[Entries taken from a collection]
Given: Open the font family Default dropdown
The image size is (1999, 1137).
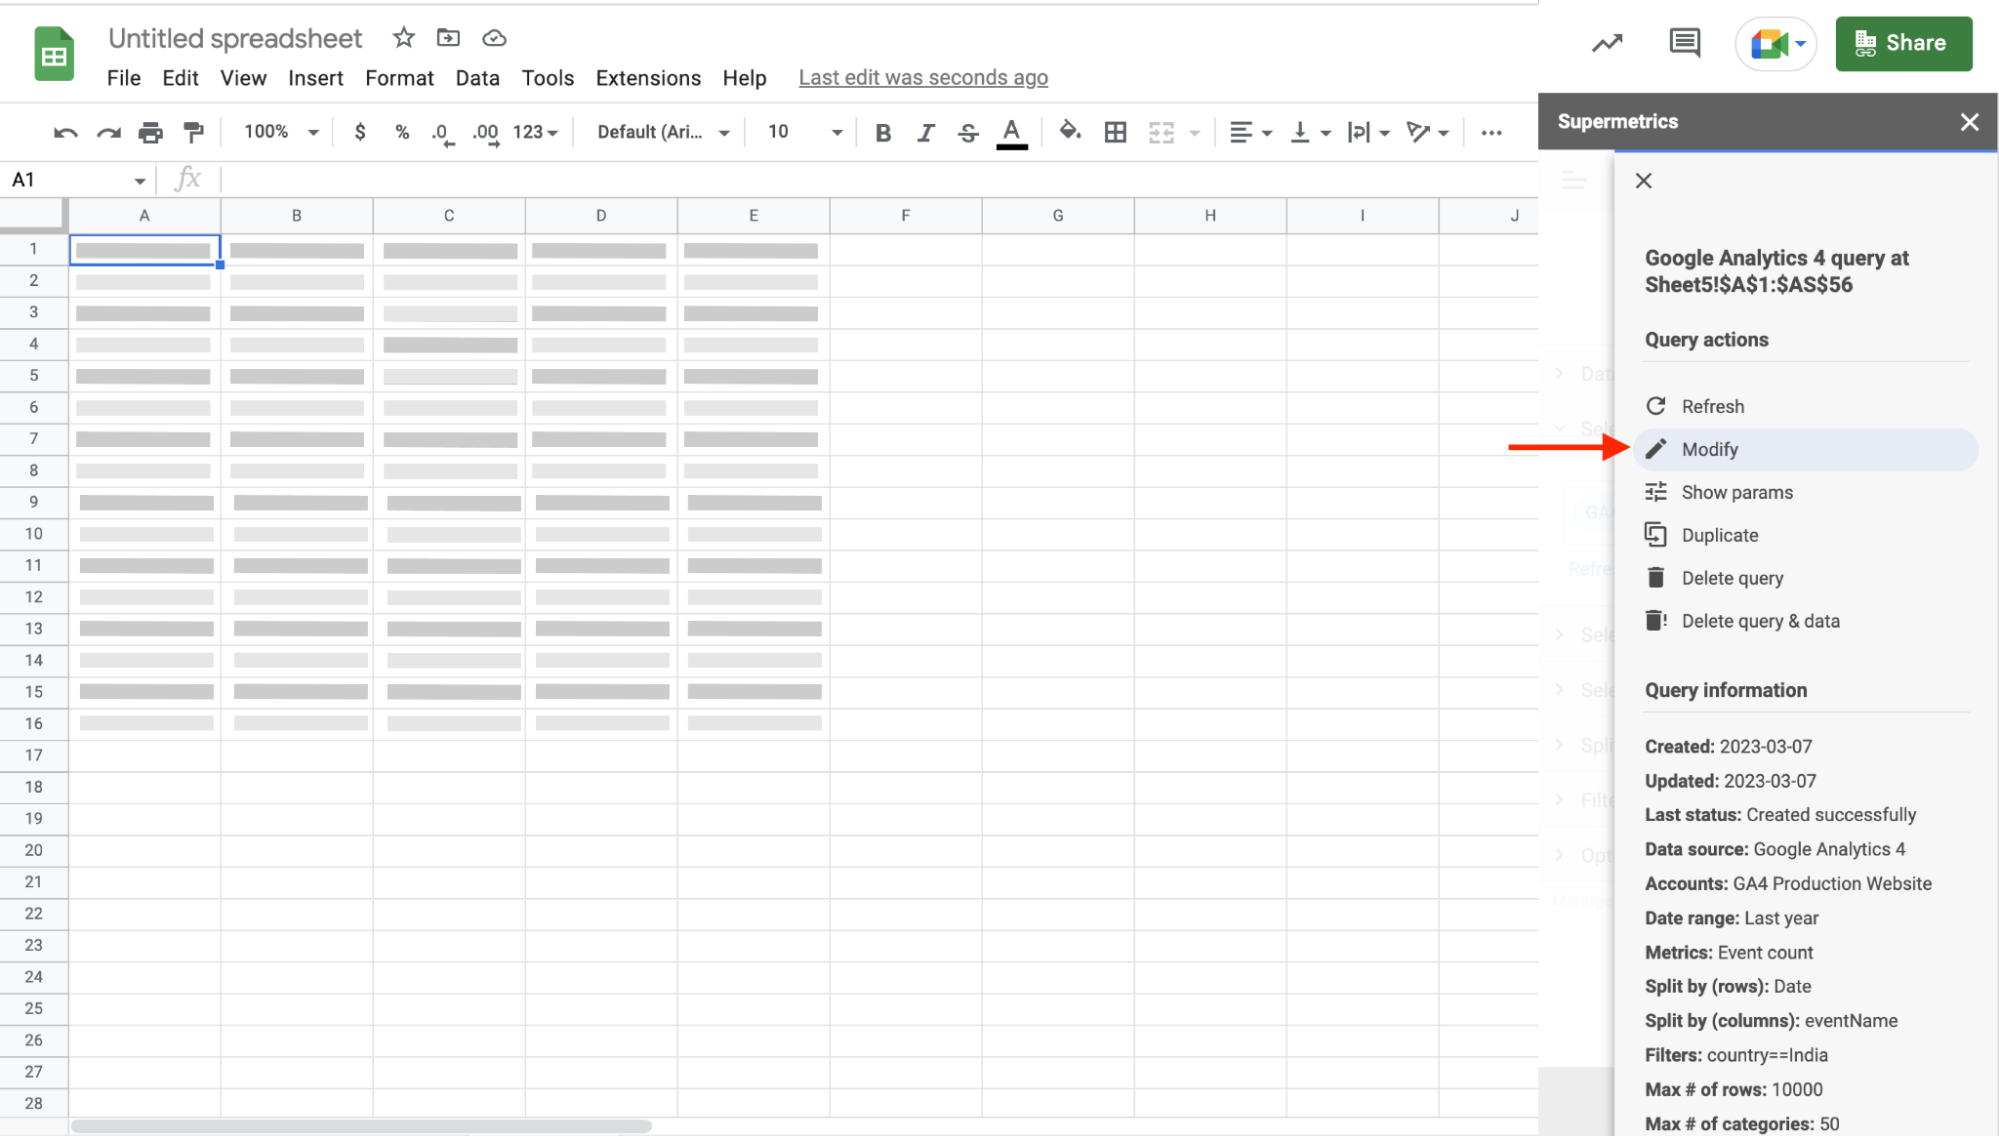Looking at the screenshot, I should [662, 132].
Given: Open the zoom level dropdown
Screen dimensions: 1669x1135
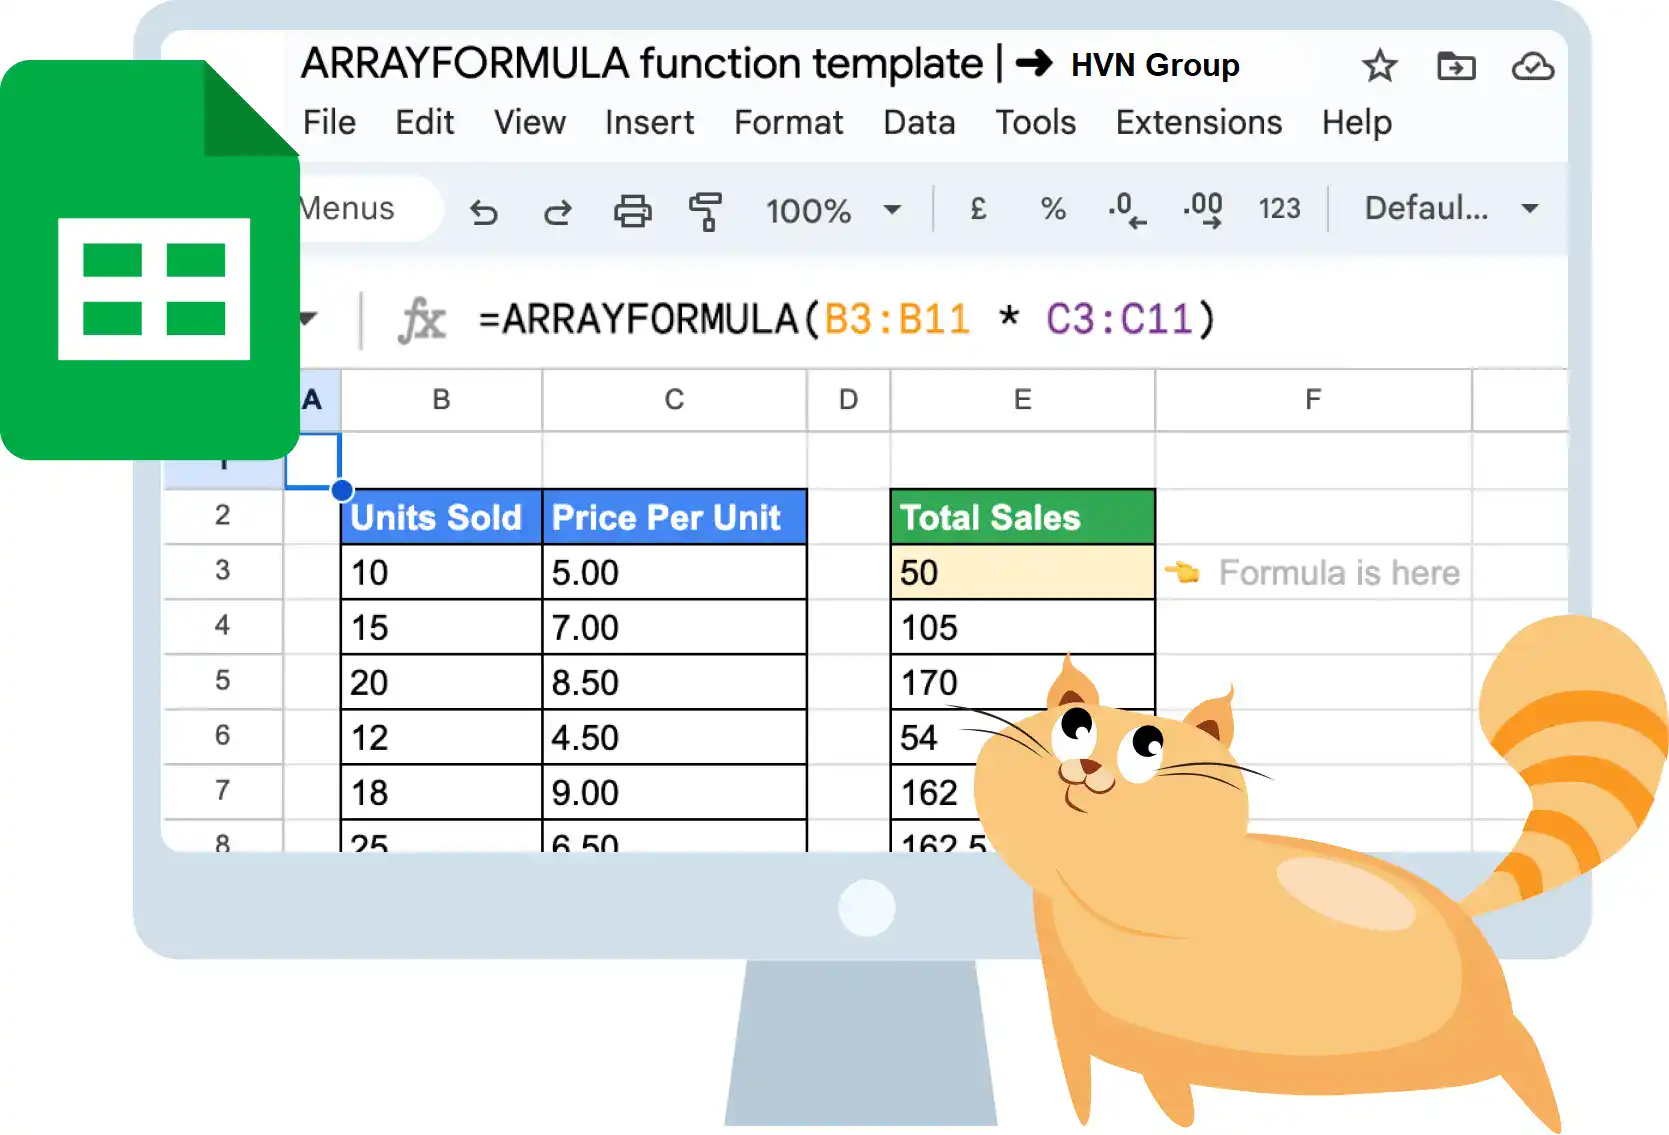Looking at the screenshot, I should click(x=833, y=211).
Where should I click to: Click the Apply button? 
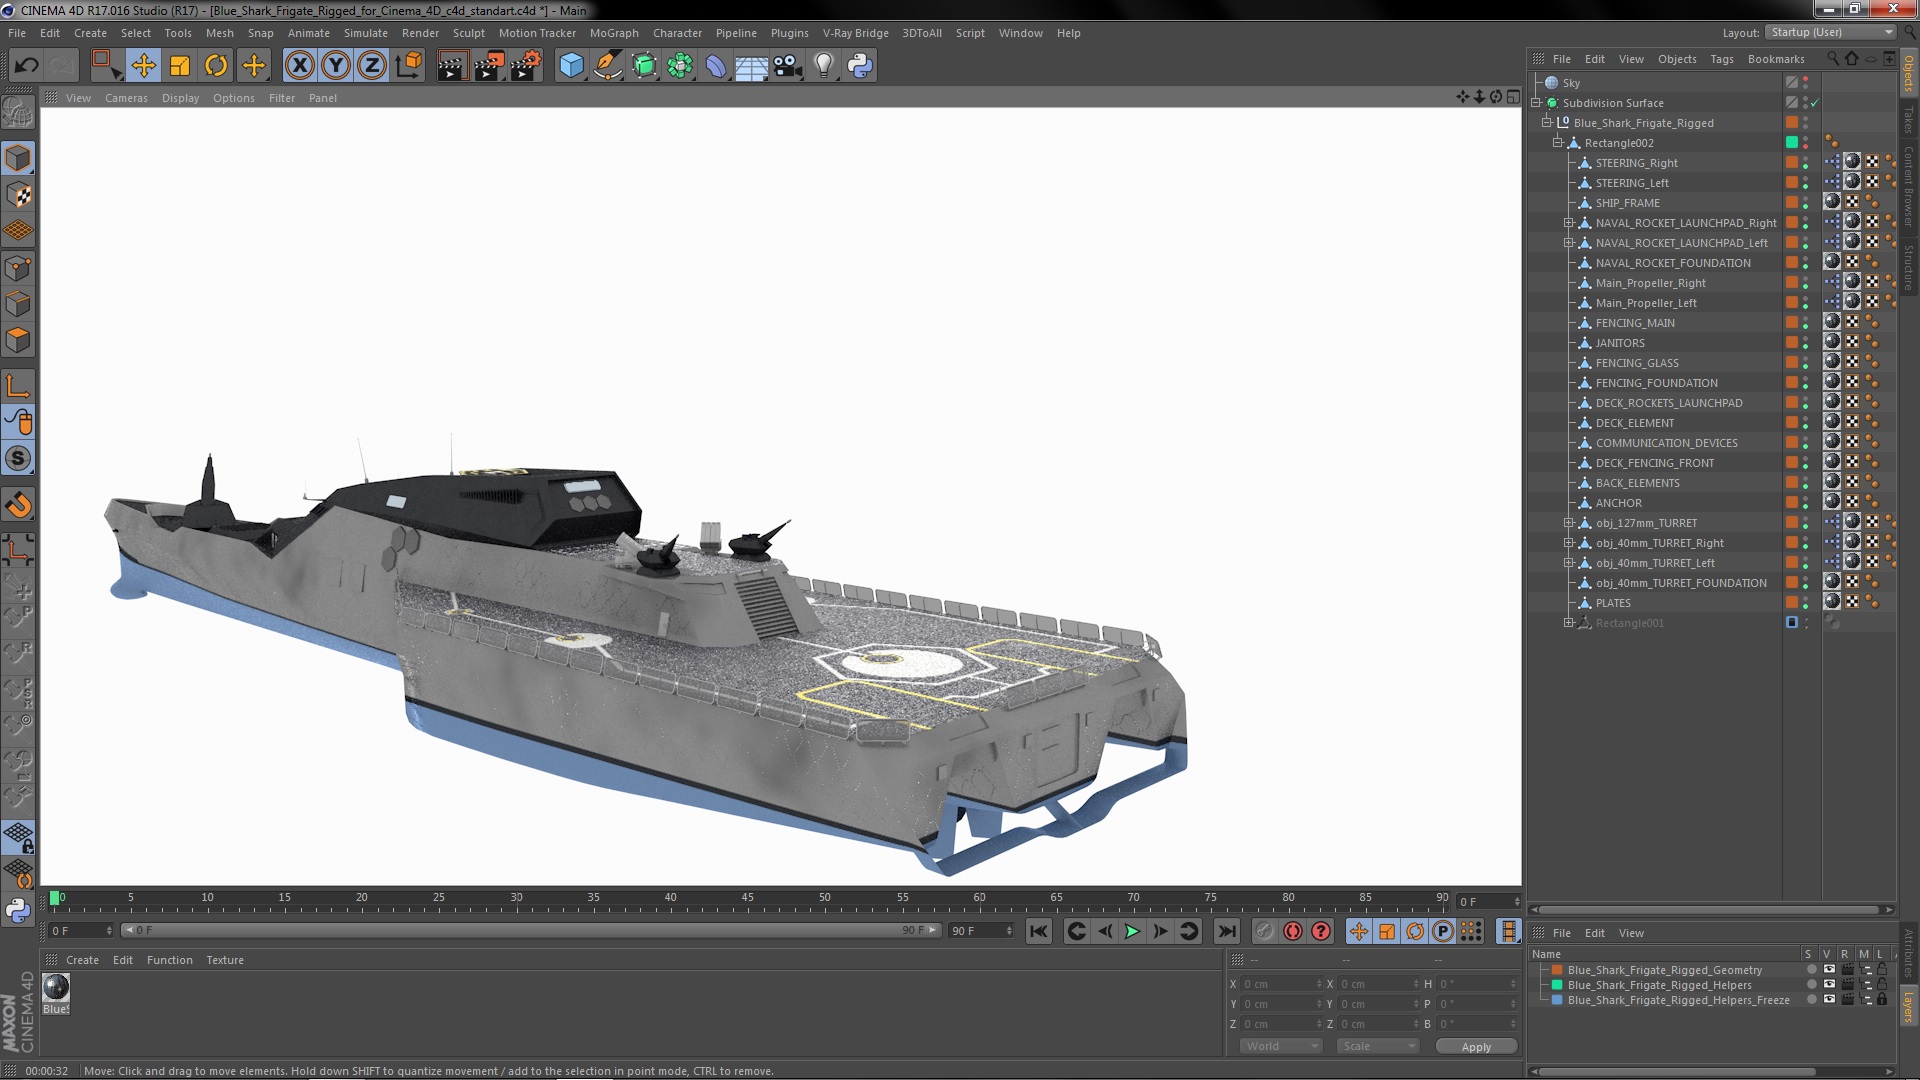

Task to carry out:
Whenever a line above contains "dropdown", copy that line.

Output for this exercise:
Given: Open the font family Default dropdown
Given: Open the zoom level dropdown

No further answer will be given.